The project manager, with the underlings doing the actual work 🙂

I knew roughly what this game was going to be like because I’d played Heroes of Might and Magic 3 many years ago, from a CD borrowed from someone. My overall impression was that I hated it – my primary memory is of fumbling around, entering combat, the computer declaring I had no morale and skipping all my turns, and then having its units slaughter me instantly!

So I started HOMAM1 up this evening and to be frank my first impression was “Oh my god what on earth is going on”. The art style is very, very busy, with a veritable avalanche of things going on on-screen even when you start a scenario (the grainy look of the terrain contributes to that, along with the bold lines of the sprites) – the view and lack of labelling on the buttons contribute to make something that looks incomprehensible.

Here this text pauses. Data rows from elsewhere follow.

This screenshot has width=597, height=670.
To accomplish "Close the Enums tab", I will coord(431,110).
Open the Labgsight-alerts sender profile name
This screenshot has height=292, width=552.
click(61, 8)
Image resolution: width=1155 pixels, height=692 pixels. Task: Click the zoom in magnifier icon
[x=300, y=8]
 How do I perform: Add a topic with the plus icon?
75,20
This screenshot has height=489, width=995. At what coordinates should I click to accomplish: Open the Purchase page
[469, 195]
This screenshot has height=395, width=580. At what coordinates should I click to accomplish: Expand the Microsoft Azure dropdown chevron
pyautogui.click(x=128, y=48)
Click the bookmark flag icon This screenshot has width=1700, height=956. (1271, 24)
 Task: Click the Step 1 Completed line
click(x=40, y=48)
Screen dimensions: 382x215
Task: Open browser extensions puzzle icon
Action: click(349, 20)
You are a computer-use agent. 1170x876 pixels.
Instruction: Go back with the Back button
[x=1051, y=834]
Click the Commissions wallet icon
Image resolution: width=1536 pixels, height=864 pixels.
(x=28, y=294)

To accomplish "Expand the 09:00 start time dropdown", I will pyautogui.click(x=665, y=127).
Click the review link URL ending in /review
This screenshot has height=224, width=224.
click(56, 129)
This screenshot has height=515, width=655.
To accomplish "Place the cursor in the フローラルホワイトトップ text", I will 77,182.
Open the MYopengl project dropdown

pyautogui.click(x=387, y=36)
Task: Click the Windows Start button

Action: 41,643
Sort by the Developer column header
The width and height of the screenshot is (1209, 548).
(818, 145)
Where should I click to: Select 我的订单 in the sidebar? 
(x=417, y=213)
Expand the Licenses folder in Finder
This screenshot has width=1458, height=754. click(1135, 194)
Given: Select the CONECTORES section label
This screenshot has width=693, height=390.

Fortunately the manual is generous enough to provide a tutorial, although it cuts off just when you’re about to find your feet – . With its help, I was able to just about understand what I was meant to be doing – there definitely seems to be a lot to discover, and even the combat doesn’t seem as insurmountable as it once was. I think that one of the major things that it explained was to get into the habit of holding down the right mouse button on things to get more information – in a modern UI, this would just be done by hovering, and that action hadn’t occurred to me.

I definitely agree with a few comments above – the combat grid is very vague and it’s unclear where units are standing, partly due to their different sizes… on that subject, the unit graphics are just all over the place and look like they’ve been drawn by at least two separate artists without fully agreeing on a style. That, along with the odd collection of sound effects, reminds me of early independent games which just used whatever sprites and WAV files they found lying around 🙂

I think tonight I’ll do something very nostalgic, and read the manual in bed – I used to do that with all my DOS games in the early 90s, because reading them was so vital to discovering things that weren’t made obvious by the game itself!